### [Records provided]
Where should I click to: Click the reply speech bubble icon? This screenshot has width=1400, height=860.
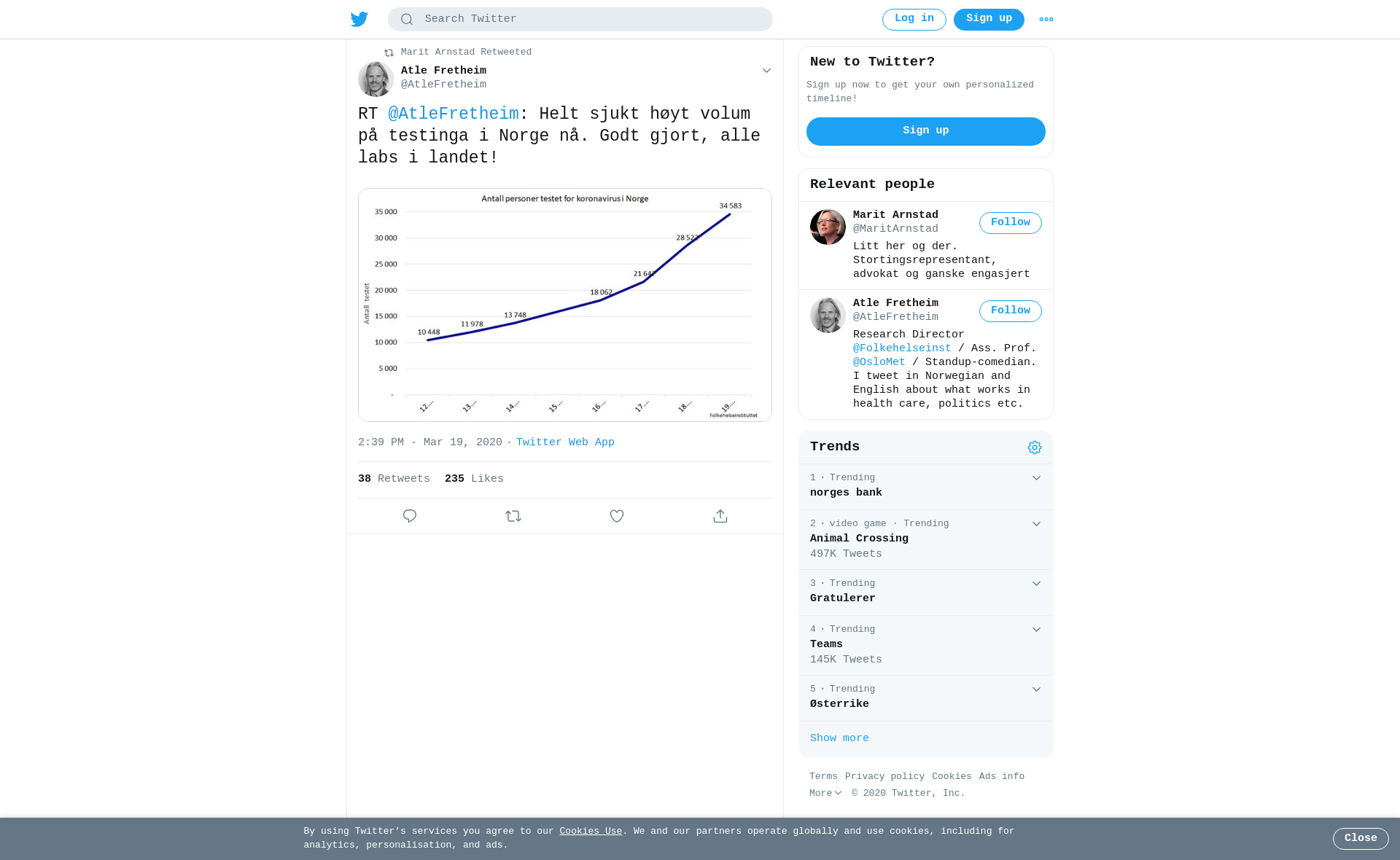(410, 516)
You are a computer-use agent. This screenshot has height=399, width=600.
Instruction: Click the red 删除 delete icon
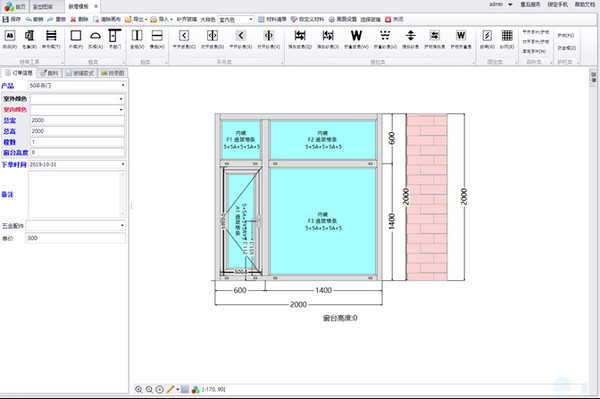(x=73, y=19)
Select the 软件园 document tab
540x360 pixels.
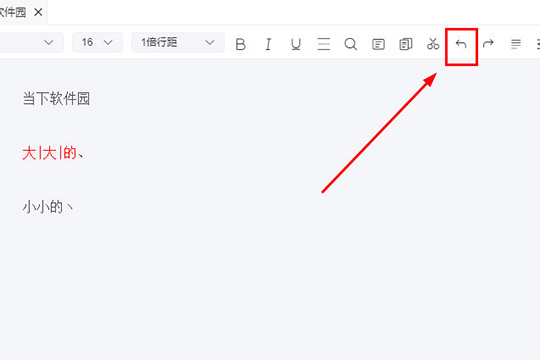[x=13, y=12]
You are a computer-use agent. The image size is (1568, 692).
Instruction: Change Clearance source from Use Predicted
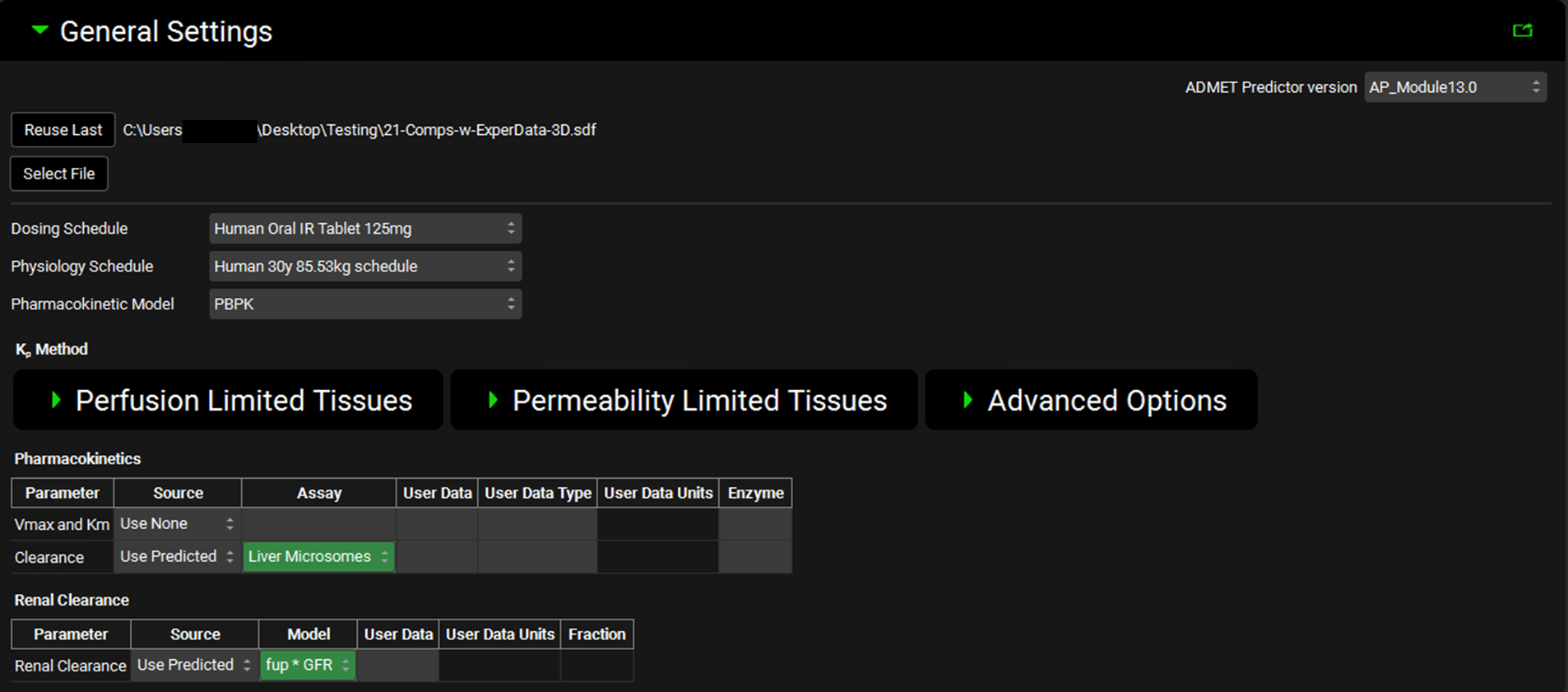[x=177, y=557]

---

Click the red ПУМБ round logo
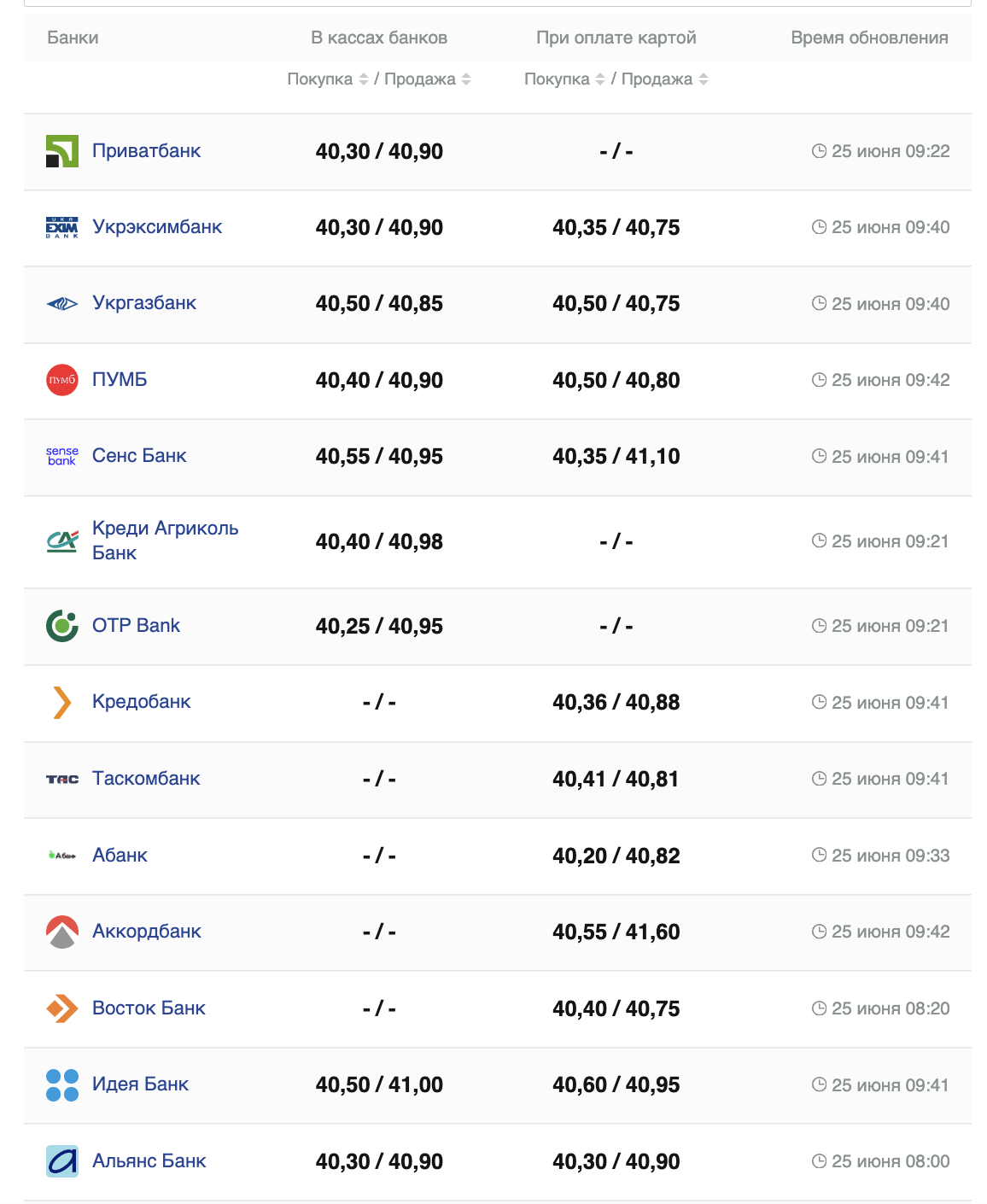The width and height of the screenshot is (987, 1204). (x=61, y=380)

...

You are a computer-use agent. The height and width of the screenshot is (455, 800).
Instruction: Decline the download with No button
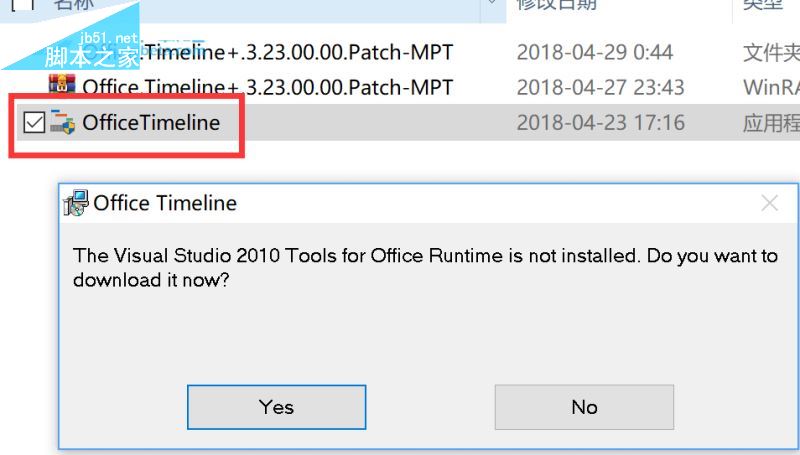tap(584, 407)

### [Goal of the exercise]
How many lines of the data contain "agent"? Work it out and give only the number.

### [Solution below]
3